• Material shown:
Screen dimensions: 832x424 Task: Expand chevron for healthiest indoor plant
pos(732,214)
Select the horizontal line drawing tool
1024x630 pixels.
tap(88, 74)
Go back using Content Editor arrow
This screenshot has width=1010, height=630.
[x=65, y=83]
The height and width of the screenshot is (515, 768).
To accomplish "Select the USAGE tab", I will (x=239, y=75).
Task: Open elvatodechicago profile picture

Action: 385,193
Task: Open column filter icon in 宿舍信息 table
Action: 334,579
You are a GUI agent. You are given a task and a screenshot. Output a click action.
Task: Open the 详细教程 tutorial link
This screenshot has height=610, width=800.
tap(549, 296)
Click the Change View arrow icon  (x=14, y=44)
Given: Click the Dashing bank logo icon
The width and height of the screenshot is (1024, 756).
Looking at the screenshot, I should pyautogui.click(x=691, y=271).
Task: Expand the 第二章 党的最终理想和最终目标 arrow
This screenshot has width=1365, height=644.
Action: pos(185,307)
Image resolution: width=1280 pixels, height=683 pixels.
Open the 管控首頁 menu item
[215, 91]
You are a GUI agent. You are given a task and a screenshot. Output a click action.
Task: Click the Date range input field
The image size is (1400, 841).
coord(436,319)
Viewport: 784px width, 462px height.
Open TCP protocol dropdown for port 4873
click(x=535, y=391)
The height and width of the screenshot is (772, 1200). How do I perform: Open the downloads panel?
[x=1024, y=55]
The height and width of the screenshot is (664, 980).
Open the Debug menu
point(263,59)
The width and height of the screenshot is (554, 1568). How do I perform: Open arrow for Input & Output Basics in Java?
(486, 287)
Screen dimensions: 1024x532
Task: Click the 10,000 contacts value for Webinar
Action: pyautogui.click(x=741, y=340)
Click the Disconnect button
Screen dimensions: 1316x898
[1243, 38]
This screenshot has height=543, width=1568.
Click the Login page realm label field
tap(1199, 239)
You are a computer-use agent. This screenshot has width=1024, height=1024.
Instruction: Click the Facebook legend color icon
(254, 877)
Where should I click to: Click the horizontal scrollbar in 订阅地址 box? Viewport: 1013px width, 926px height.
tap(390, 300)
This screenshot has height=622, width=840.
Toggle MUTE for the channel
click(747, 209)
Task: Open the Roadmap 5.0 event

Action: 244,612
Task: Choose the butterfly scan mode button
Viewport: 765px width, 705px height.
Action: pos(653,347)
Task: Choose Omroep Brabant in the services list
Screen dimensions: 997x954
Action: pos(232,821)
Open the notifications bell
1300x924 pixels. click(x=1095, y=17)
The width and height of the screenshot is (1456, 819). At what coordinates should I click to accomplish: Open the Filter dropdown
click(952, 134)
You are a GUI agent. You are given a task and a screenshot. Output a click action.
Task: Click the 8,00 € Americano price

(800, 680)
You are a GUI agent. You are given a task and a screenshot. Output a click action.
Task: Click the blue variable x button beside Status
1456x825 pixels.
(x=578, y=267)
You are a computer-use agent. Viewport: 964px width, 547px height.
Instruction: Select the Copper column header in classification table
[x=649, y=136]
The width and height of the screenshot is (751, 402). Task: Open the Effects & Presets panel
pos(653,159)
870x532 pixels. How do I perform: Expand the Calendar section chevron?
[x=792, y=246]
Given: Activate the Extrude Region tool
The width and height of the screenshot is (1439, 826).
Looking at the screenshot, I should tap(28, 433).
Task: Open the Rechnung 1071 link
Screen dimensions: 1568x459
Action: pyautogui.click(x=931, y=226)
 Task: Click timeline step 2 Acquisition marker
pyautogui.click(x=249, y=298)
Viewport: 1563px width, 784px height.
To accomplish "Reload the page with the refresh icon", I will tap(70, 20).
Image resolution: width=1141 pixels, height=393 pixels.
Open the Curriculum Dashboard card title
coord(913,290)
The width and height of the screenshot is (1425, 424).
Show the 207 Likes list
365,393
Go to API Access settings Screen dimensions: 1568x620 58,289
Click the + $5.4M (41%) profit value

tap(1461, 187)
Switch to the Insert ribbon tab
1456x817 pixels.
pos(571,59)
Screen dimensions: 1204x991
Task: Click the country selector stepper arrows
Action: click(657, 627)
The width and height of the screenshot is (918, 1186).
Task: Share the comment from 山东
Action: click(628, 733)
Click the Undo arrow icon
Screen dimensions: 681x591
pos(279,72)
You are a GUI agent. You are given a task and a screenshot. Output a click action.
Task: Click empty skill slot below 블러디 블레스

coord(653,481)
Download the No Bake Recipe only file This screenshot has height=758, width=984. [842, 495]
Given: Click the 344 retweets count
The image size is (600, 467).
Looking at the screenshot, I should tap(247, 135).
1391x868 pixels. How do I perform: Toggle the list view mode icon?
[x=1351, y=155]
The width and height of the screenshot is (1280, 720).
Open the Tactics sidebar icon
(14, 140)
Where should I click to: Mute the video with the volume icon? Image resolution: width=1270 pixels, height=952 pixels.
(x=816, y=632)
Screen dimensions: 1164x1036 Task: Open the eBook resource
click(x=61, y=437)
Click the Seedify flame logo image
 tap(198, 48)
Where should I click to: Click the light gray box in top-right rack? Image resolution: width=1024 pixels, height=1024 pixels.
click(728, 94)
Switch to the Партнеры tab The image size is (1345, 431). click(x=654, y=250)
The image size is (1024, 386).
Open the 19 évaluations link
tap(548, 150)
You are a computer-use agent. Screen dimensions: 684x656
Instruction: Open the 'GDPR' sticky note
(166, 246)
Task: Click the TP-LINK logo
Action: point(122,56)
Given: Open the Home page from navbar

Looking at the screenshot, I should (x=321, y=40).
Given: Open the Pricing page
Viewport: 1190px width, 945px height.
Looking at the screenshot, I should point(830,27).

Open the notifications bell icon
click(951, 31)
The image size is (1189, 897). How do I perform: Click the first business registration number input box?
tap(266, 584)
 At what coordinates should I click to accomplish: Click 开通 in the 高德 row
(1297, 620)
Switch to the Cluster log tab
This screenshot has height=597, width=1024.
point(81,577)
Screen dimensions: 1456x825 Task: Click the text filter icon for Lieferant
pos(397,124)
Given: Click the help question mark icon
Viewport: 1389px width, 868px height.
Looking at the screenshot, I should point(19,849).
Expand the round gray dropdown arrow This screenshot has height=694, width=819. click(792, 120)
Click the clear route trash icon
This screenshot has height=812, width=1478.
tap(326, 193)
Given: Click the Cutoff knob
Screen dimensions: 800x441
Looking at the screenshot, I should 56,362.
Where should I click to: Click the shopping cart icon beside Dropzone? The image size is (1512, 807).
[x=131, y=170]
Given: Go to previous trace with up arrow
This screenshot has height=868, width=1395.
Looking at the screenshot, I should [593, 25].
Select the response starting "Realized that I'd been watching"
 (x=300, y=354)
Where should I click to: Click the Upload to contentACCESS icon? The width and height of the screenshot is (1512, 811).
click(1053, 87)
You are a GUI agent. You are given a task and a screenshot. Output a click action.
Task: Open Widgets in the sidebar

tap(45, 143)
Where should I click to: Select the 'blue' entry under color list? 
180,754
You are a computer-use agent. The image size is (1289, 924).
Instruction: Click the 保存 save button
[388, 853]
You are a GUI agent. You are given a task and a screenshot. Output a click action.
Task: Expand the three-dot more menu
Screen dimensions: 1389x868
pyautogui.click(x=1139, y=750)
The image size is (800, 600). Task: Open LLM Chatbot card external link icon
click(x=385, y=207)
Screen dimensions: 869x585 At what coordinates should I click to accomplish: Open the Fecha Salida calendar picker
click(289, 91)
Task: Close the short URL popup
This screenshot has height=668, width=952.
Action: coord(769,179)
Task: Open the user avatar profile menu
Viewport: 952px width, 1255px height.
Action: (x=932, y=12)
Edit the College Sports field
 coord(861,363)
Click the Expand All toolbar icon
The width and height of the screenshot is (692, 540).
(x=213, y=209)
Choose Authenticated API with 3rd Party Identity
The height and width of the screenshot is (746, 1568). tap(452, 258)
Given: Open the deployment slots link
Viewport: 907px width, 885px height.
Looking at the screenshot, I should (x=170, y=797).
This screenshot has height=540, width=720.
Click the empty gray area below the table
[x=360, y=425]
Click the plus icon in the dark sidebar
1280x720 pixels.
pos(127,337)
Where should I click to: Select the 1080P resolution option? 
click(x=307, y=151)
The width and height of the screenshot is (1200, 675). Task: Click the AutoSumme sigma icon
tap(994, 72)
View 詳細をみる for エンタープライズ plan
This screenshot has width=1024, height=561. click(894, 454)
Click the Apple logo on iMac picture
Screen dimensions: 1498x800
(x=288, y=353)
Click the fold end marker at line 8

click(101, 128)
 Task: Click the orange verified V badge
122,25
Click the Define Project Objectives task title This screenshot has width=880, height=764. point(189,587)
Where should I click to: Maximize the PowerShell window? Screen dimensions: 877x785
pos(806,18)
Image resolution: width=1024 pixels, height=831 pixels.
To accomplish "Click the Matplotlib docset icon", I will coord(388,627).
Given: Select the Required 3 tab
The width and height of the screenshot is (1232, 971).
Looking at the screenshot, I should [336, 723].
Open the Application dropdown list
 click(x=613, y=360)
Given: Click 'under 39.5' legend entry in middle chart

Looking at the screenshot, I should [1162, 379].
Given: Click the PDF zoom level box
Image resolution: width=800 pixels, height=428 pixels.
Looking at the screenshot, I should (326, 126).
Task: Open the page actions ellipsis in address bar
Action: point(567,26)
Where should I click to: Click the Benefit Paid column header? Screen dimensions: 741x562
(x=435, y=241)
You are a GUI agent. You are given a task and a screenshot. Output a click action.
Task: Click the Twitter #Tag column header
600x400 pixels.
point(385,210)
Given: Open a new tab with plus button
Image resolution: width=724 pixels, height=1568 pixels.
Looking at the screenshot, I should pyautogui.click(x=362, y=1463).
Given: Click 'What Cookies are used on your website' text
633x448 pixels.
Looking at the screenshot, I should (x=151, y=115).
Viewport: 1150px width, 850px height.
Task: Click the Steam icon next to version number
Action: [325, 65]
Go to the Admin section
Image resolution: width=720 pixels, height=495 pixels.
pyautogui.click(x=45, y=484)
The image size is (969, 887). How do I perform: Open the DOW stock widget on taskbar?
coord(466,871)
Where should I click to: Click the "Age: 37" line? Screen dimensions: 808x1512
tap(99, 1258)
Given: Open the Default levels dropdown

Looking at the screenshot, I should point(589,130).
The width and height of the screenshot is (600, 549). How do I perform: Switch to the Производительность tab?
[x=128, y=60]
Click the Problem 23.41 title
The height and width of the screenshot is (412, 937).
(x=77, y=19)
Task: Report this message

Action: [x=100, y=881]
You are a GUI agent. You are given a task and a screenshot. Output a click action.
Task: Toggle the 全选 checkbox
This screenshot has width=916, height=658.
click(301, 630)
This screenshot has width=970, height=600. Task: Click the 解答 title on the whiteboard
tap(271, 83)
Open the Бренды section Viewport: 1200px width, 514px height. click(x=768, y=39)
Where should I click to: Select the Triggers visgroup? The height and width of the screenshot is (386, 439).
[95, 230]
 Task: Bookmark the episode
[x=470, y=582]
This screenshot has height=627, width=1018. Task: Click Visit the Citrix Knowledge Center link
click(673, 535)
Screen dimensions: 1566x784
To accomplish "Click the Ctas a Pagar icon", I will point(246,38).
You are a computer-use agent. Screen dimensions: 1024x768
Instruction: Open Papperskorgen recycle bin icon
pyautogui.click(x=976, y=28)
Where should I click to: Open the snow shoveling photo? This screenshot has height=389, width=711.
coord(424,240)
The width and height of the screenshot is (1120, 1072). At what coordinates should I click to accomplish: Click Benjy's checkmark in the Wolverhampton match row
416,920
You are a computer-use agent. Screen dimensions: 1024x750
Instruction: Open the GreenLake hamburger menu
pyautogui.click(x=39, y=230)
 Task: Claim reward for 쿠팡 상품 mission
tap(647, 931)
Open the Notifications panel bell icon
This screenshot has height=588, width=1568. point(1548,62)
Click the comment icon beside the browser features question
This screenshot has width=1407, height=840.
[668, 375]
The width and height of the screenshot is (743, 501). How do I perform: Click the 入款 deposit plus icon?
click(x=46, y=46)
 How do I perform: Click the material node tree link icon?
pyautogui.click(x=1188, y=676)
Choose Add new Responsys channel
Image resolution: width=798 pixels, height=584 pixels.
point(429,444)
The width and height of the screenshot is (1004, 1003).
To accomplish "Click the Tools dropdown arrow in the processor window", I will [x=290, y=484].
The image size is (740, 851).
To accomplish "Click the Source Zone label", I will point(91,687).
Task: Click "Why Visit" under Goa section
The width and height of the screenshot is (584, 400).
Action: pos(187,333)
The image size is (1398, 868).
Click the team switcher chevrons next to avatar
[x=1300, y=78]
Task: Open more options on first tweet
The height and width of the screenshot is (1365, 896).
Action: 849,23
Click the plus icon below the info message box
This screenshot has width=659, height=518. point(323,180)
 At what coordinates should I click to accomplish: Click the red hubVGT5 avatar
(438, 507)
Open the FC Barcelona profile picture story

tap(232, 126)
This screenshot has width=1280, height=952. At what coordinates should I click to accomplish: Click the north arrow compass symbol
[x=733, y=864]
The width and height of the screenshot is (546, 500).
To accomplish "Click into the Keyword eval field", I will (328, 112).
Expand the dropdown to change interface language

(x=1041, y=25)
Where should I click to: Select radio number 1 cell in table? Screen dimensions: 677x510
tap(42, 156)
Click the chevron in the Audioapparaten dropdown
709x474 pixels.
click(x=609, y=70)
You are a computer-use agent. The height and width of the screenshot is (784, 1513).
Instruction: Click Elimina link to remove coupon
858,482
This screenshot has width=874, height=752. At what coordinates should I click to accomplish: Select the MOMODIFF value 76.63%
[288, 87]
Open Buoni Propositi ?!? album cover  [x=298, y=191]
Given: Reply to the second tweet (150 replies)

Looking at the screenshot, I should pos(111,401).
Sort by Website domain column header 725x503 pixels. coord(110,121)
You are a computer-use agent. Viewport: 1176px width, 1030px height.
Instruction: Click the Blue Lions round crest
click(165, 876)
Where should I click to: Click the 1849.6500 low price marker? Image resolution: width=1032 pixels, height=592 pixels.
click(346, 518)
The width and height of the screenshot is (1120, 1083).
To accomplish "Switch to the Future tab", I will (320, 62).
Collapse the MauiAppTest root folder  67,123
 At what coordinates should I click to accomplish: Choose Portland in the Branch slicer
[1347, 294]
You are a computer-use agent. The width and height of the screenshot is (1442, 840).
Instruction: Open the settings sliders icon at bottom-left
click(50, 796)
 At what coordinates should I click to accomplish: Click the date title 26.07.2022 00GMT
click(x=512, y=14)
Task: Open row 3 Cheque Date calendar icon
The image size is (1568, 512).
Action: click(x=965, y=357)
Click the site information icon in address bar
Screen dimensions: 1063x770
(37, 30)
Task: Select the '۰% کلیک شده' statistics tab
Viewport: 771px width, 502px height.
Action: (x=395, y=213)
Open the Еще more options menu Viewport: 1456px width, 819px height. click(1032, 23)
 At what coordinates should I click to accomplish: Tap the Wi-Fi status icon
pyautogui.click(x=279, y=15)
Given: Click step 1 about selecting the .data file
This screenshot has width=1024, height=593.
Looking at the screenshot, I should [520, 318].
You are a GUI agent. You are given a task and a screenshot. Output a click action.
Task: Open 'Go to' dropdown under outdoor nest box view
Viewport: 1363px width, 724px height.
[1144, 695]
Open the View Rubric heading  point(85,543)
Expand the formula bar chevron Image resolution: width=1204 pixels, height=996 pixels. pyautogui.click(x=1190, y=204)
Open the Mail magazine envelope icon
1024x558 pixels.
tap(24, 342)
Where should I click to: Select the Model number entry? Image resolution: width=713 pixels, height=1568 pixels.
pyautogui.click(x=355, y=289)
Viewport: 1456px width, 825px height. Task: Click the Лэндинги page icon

• What the task asks: Set down, word for word, everything in the material from the line containing "This screenshot has height=627, width=1018." down to the line containing "Action: 849,23", including both of those lines.

• Response below:
This screenshot has height=627, width=1018. Task: Click Visit the Citrix Knowledge Center link
click(673, 535)
Screen dimensions: 1566x784
To accomplish "Click the Ctas a Pagar icon", I will point(246,38).
You are a computer-use agent. Screen dimensions: 1024x768
Instruction: Open Papperskorgen recycle bin icon
pyautogui.click(x=976, y=28)
Where should I click to: Open the snow shoveling photo? This screenshot has height=389, width=711.
coord(424,240)
The width and height of the screenshot is (1120, 1072). At what coordinates should I click to accomplish: Click Benjy's checkmark in the Wolverhampton match row
416,920
You are a computer-use agent. Screen dimensions: 1024x750
Instruction: Open the GreenLake hamburger menu
pyautogui.click(x=39, y=230)
 Task: Claim reward for 쿠팡 상품 mission
tap(647, 931)
Open the Notifications panel bell icon
This screenshot has height=588, width=1568. point(1548,62)
Click the comment icon beside the browser features question
This screenshot has width=1407, height=840.
[668, 375]
The width and height of the screenshot is (743, 501). How do I perform: Click the 入款 deposit plus icon?
click(x=46, y=46)
 How do I perform: Click the material node tree link icon?
pyautogui.click(x=1188, y=676)
Choose Add new Responsys channel
Image resolution: width=798 pixels, height=584 pixels.
point(429,444)
The width and height of the screenshot is (1004, 1003).
To accomplish "Click the Tools dropdown arrow in the processor window", I will [x=290, y=484].
The image size is (740, 851).
To accomplish "Click the Source Zone label", I will point(91,687).
Task: Click "Why Visit" under Goa section
The width and height of the screenshot is (584, 400).
Action: pos(187,333)
The image size is (1398, 868).
Click the team switcher chevrons next to avatar
[x=1300, y=78]
Task: Open more options on first tweet
The height and width of the screenshot is (1365, 896).
Action: 849,23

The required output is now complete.